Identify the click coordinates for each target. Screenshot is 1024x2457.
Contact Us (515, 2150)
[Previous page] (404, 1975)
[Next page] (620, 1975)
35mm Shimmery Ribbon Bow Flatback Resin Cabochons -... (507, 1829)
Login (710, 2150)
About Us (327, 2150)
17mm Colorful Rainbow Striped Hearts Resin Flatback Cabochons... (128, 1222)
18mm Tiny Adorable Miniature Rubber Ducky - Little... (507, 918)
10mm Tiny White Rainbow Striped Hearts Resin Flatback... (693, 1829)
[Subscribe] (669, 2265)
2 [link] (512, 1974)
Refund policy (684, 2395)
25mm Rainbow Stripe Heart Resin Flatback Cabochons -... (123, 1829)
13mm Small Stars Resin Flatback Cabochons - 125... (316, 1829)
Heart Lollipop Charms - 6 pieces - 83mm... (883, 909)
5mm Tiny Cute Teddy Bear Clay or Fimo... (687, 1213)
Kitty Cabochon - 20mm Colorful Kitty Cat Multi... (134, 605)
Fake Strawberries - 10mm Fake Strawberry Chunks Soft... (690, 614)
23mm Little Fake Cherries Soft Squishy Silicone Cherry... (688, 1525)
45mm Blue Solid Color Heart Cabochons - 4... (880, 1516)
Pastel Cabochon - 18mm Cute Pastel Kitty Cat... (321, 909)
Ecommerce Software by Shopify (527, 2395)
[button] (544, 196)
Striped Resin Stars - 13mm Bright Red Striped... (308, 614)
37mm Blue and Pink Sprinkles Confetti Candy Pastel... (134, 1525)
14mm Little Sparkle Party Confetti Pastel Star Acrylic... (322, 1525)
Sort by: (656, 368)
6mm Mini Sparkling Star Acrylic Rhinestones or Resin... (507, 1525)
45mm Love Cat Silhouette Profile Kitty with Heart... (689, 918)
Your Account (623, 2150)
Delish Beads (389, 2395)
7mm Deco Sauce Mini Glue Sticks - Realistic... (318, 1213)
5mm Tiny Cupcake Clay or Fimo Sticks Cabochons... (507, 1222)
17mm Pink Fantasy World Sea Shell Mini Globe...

### [Work item]
Include in the answer nothing but an exact repetition of the lines from the one with "5mm Tiny Cupcake" through the end of the material.

### [Task result]
5mm Tiny Cupcake Clay or Fimo Sticks Cabochons... (507, 1222)
17mm Pink Fantasy World Sea Shell Mini Globe...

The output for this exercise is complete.